State Rep. Graham Filler, alongside a bipartisan group of Michigan House colleagues, today introduced a comprehensive plan to increase the transparency of state government.
“Michigan is one of the few states in this country that gives a free pass on FOIA to its most prominent officeholders—namely, the governor, lieutenant governor and the Legislature. It’s time for this practice to stop,” Filler said. “As an Assistant Attorney General for the State of Michigan, all of my activity was subject to FOIA and I was held accountable to the people of Michigan. The business of the Legislature should be no different.
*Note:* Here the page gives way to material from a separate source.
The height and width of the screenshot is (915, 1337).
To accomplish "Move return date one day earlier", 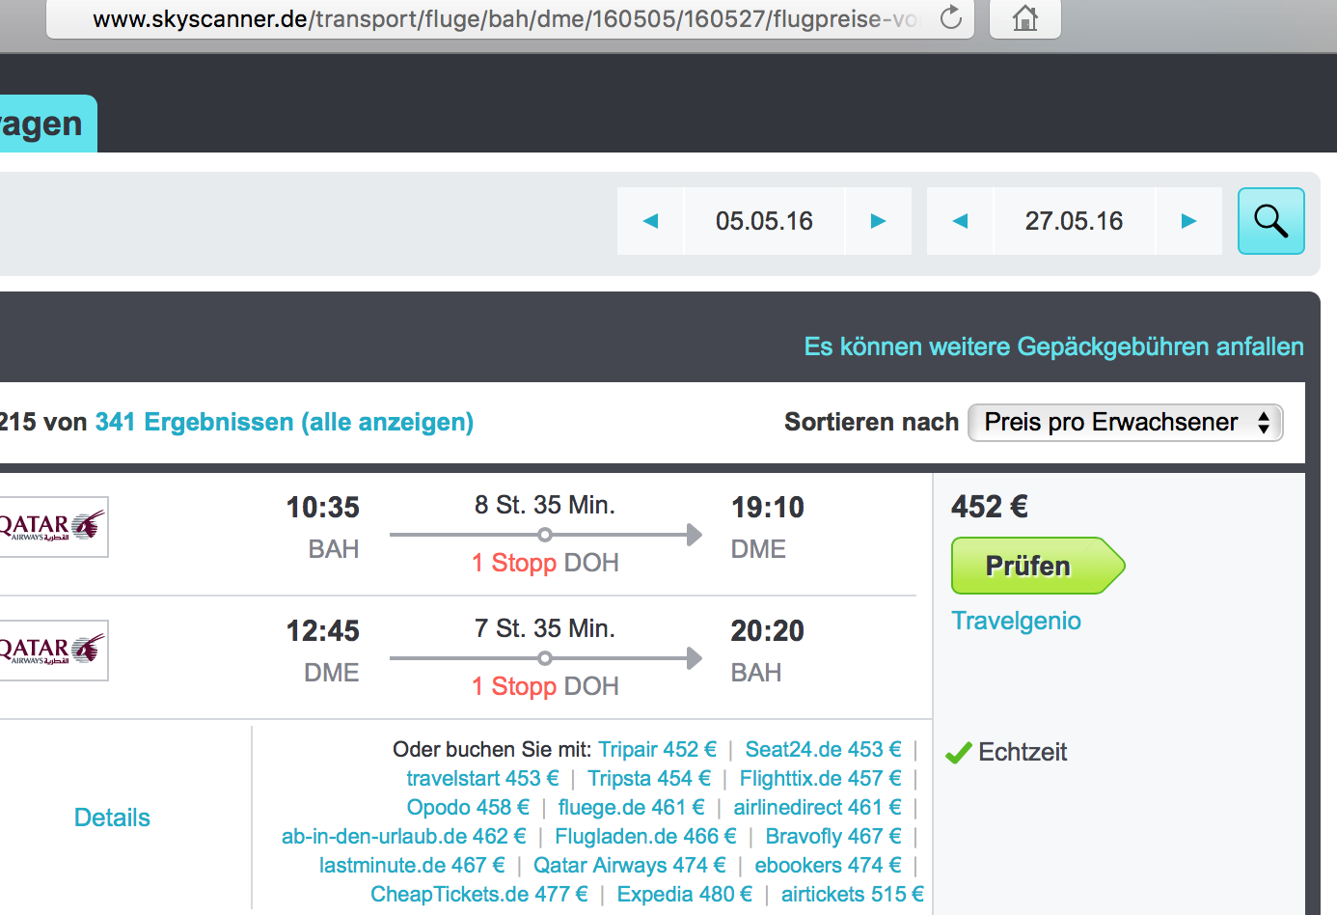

That’s why I was proud to introduce this bipartisan proposal today.”
Filler said the proposed House solution will subject the Legislature to a new Legislative Open Records Act (LORA) and the governor and lieutenant governor to the provisions of the Freedom of Information Act (FOIA).
Today’s 10-bill package is similar to a widely-supported plan that was introduced last session, but failed to reach the governor’s desk.
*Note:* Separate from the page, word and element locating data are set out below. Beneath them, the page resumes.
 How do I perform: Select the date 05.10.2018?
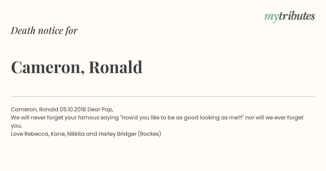tap(73, 109)
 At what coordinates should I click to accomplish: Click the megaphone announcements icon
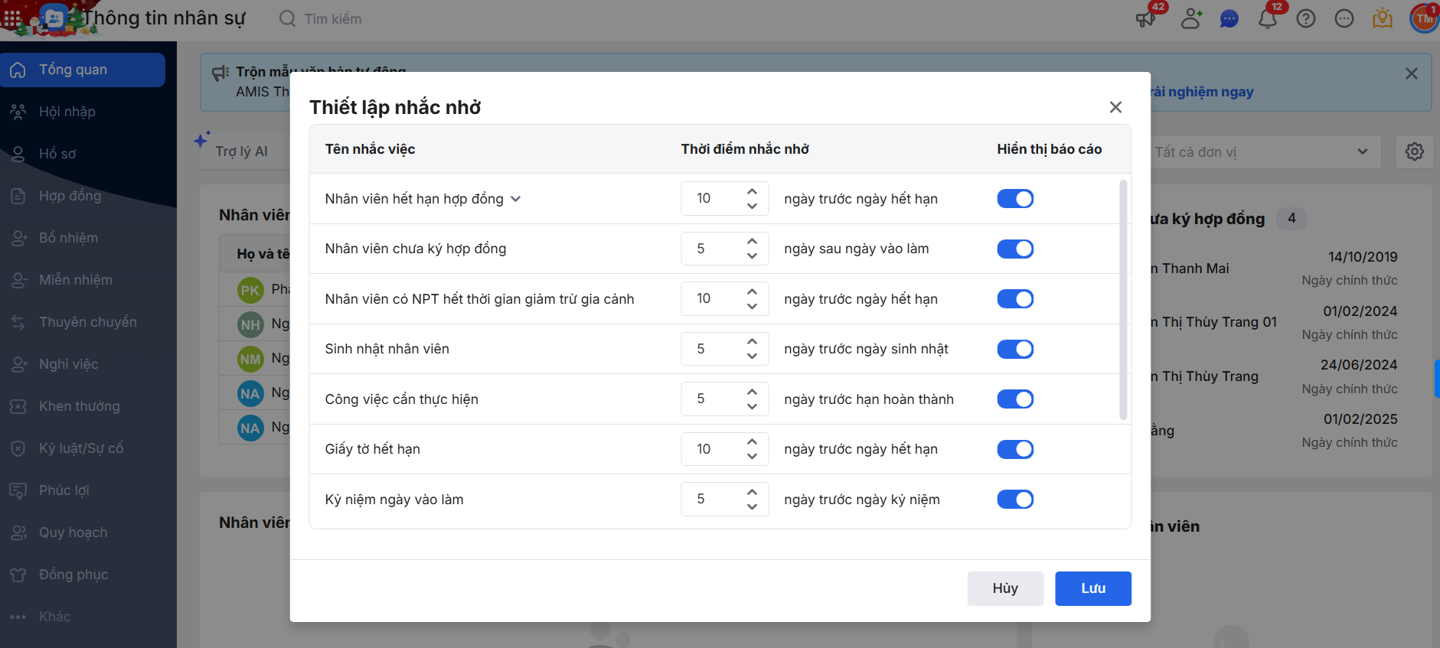point(1146,18)
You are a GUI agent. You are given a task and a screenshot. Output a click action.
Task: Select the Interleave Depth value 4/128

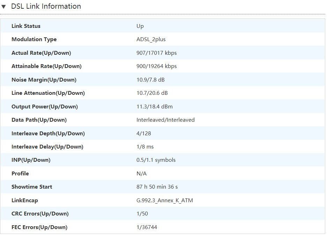(144, 134)
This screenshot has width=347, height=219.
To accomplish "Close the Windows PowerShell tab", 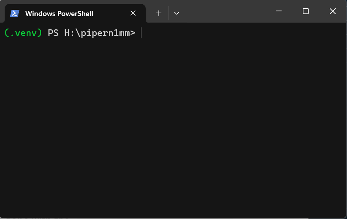I will click(x=133, y=13).
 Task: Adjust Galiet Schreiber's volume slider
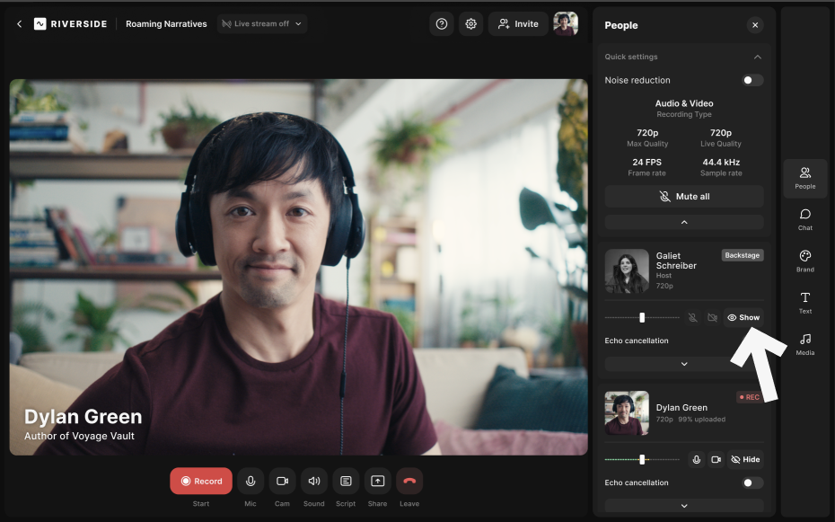pos(642,317)
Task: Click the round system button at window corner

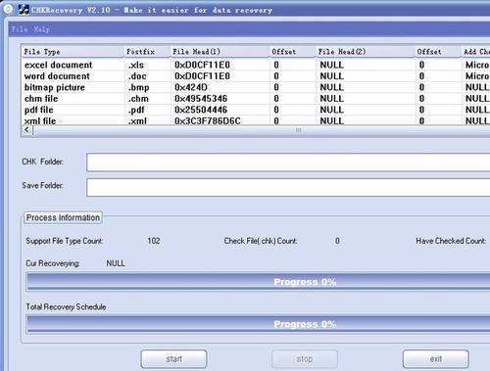Action: pos(8,9)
“Last session’s House sent a powerful message when members unanimously approved a similar plan,” Filler said. “It’s time for us finish the job and turn FOIA reform into law.”
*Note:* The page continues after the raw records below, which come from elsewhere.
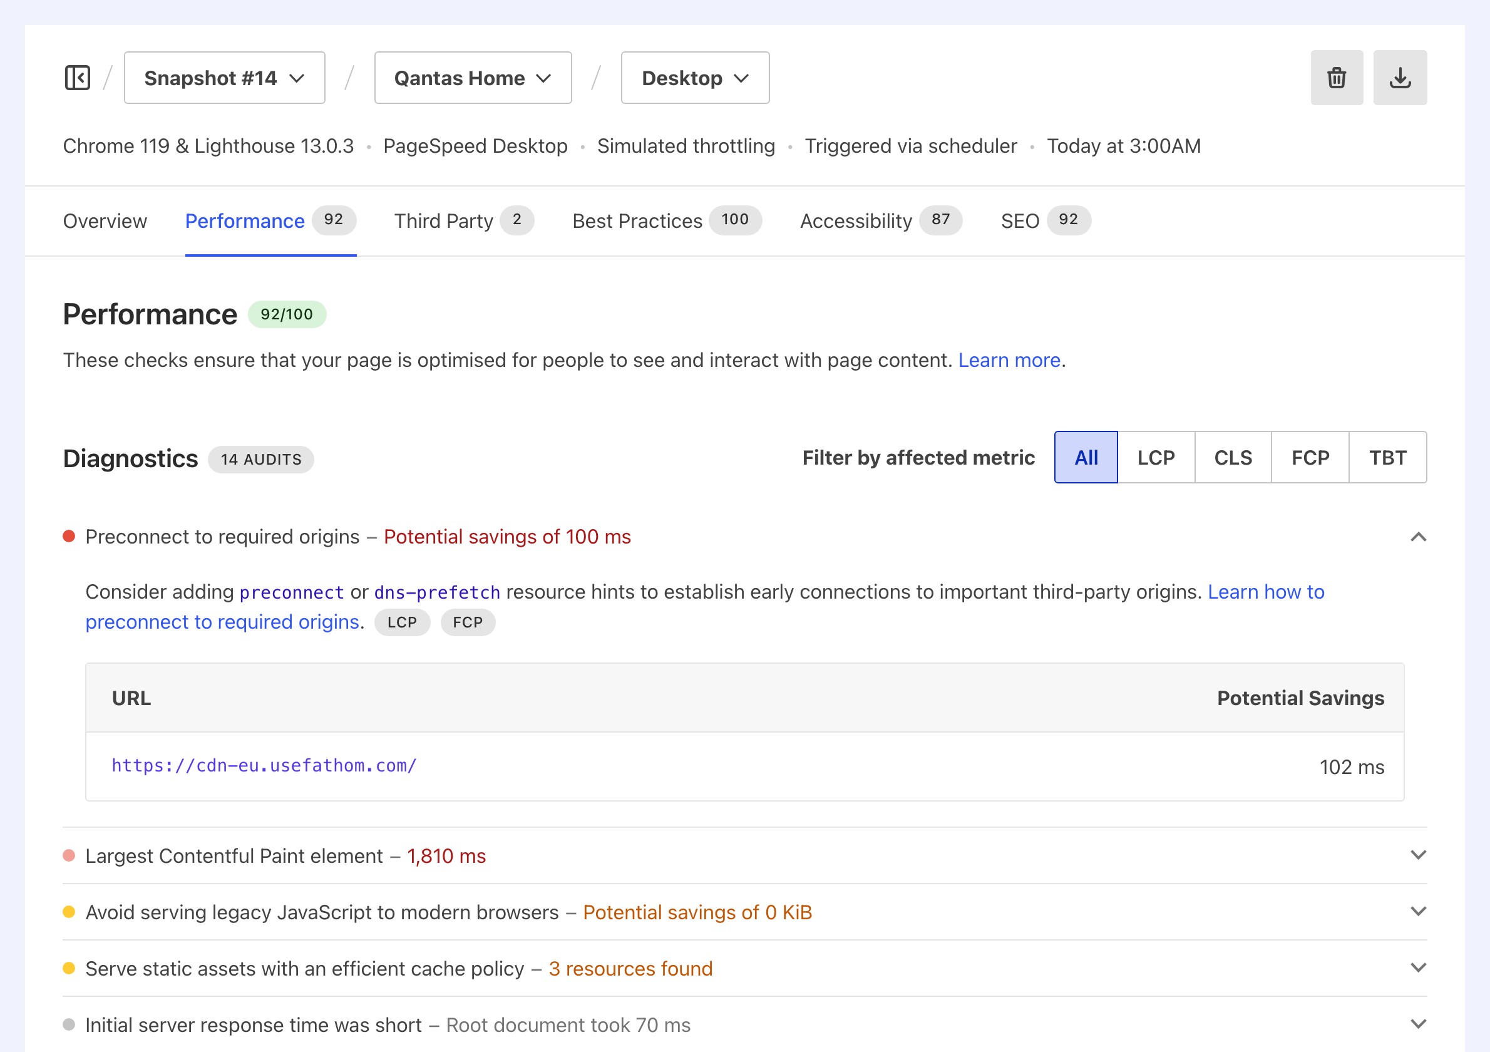Image resolution: width=1490 pixels, height=1052 pixels.
Task: Collapse the Preconnect to required origins audit
Action: [x=1418, y=537]
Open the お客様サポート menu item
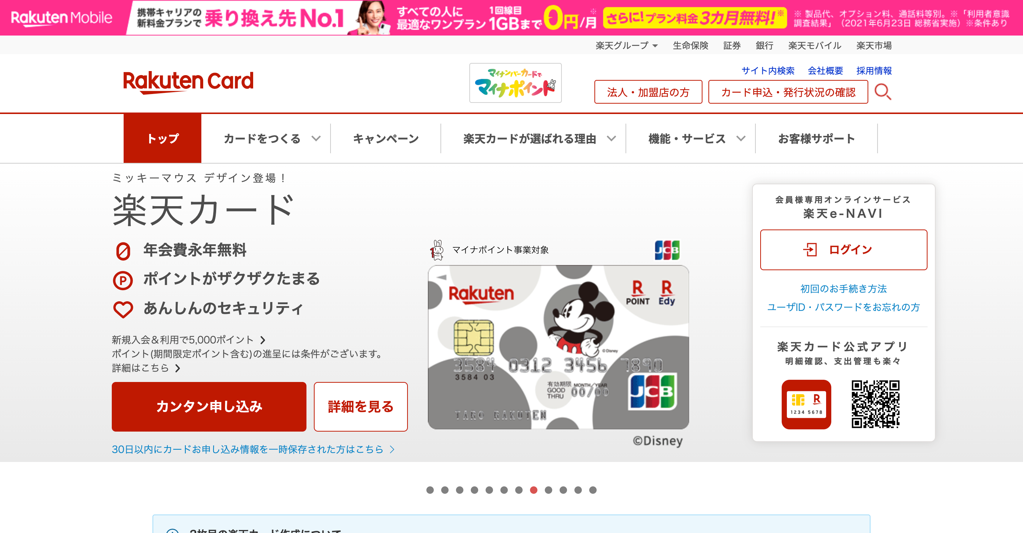Viewport: 1023px width, 533px height. pos(817,138)
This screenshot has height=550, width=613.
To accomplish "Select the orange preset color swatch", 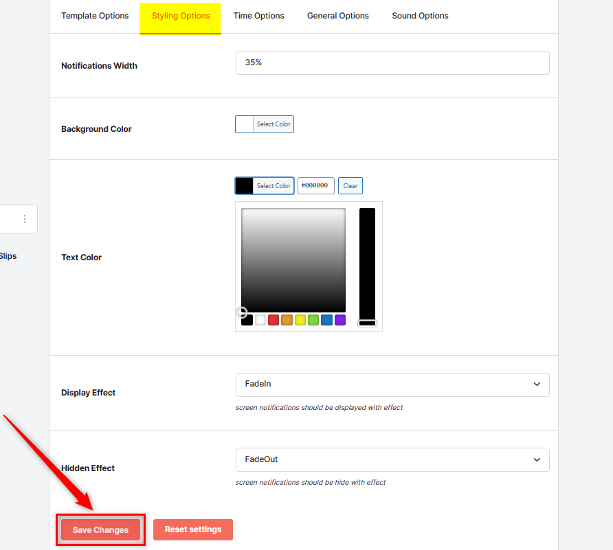I will coord(287,319).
Just as under the current FOIA law, some documents – such as personal health records of employees and documents critical to ongoing law enforcement investigations – are exempt from disclosure under the new LORA plan. LORA will also protect communications people have with their legislators.
The plan, laid out in House Bills 4007-4016, has been referred to the House Government Operations Committee for consideration.